Cybersecurity Exam Focus
Following the regulatory focus on Cybersecurity in the last few years, the SEC has recommitted its attention to the examination process. In 2014, the SEC conducted its first round of “Cyber Sweeps” establishing a baseline for how investment managers and broker-dealers were actually treating Cybersecurity Preparedness as a top line risk item. The second round of Cyber Sweeps demonstrated that policies were being adopted and initial steps were taken but also revealed a lack of integration and implementation of the security, technology and other controls contained in such policies. All indications are that more Cyber Sweeps are forthcoming and that such sweeps will focus on the level of integration, testing and tweaking of a multi-faceted and cross-functional Cyber Security Program, rather than the existence of one or two components.
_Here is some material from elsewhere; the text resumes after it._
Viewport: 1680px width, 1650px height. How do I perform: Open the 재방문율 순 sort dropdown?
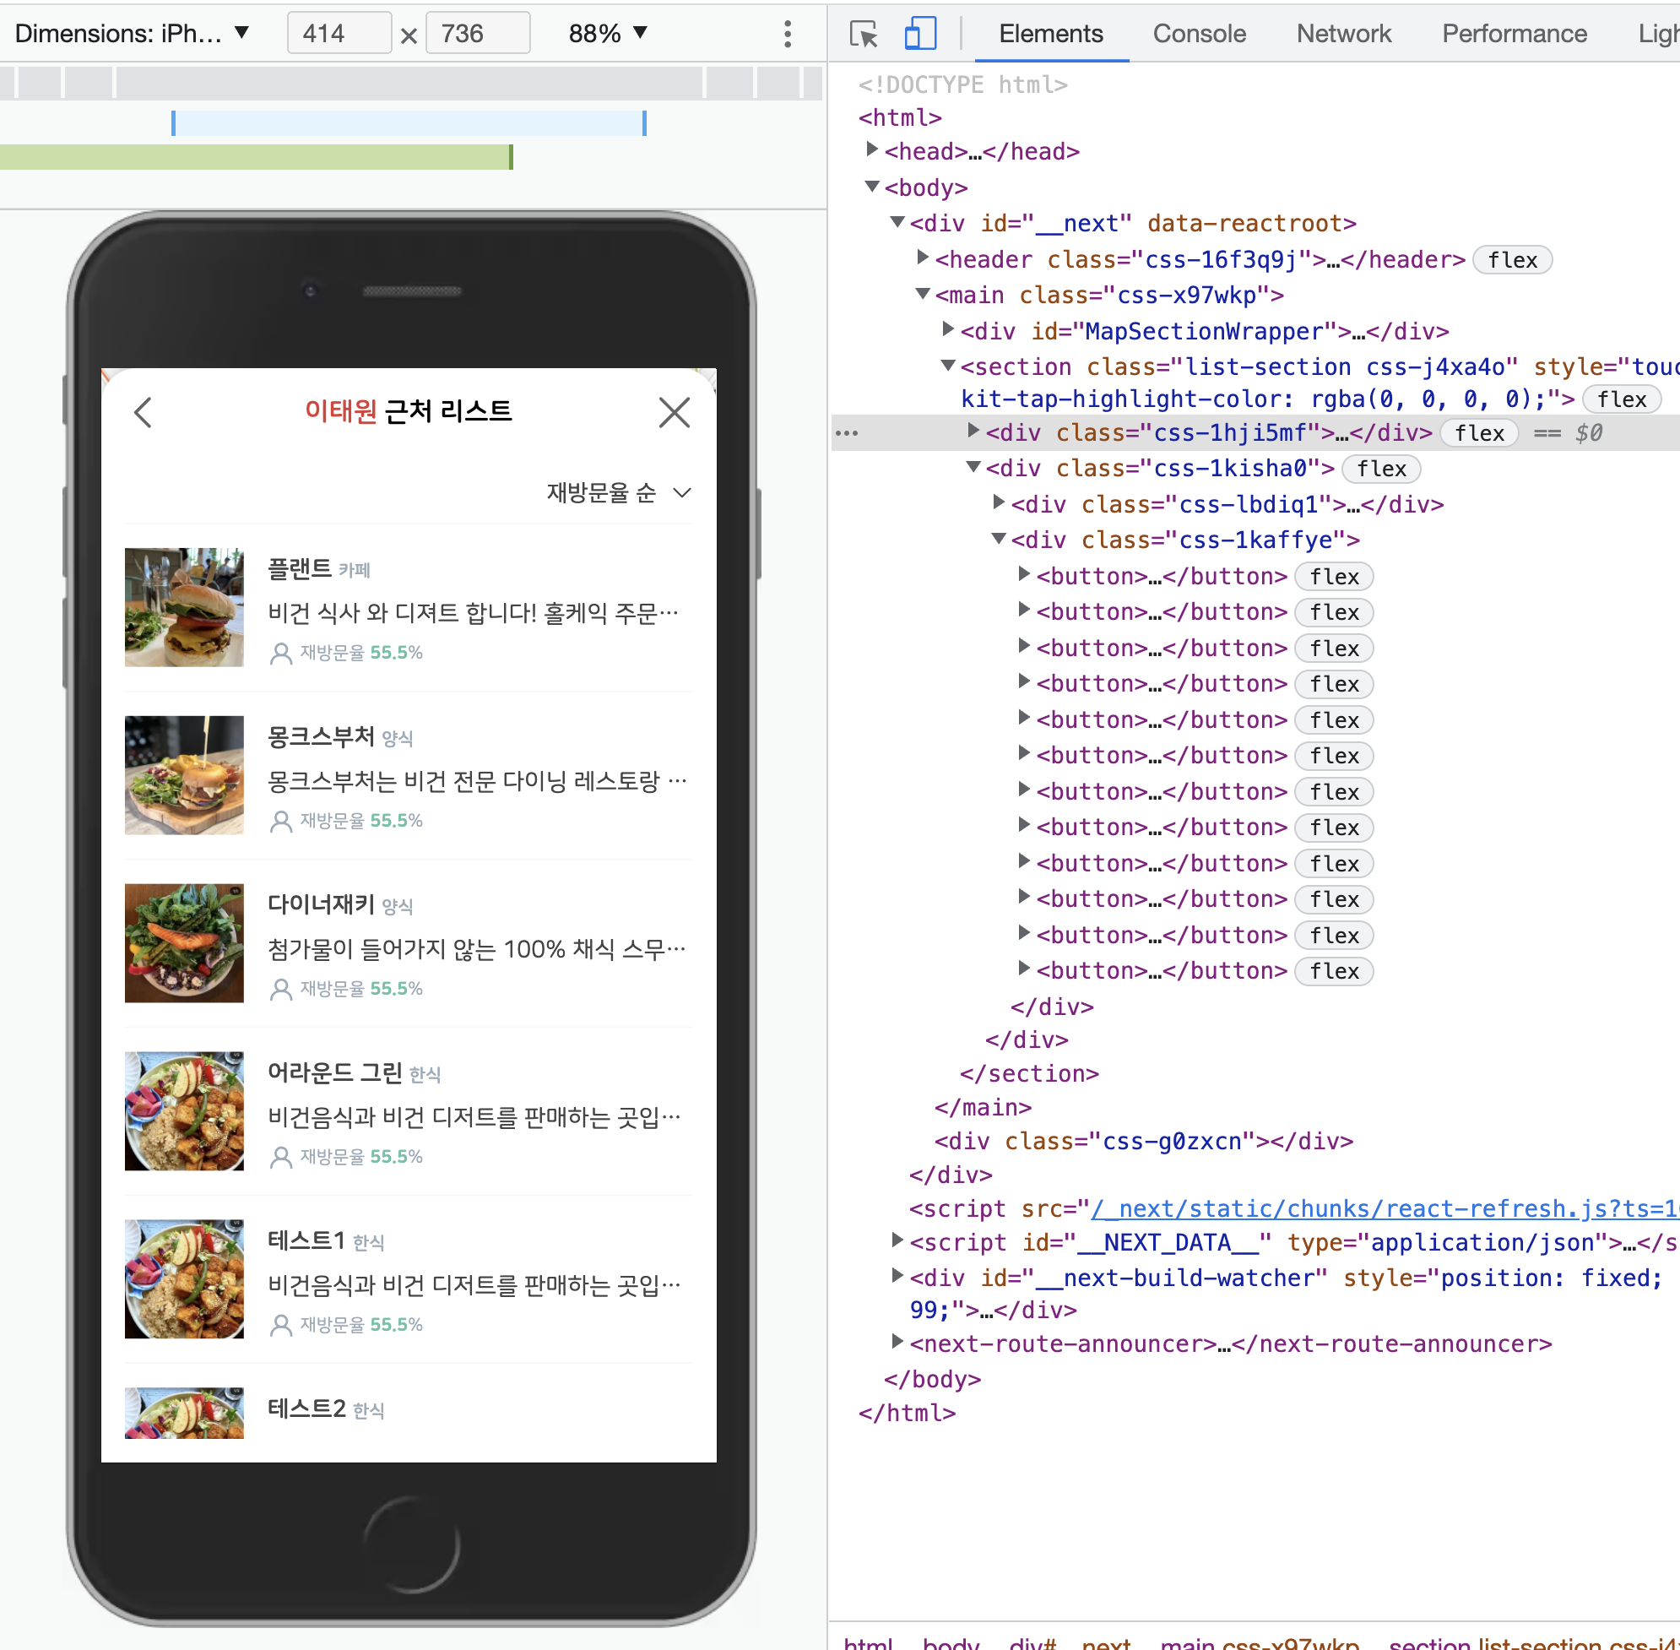pyautogui.click(x=619, y=492)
So conducting a penetration test or procuring a bespoke written policy, while both necessary components of a thorough cyber-security program, are in and of themselves insufficient, if they are not married together with the other necessary constituent parts that together, compose a model Cybersecurity Program. Such elements include: (i) an assessment of your data inventory and intellectual assets; (ii) access right control features; (iii) data loss prevention controls; (iv) vendor management; (v) employee training; (vi) incident response planning; and (vii) a mechanism to periodically test and assess these controls.
Put another way, the regulators will be looking for a demonstrable cyber-security governance framework that includes several elements that work together. Cybersecurity risk management is not achieved merely by a written policy, a black box or even a single hire but rather requires a multi-disciplinary approach that brings together different solutions that are harmonized and tied together throughout the entire enterprise.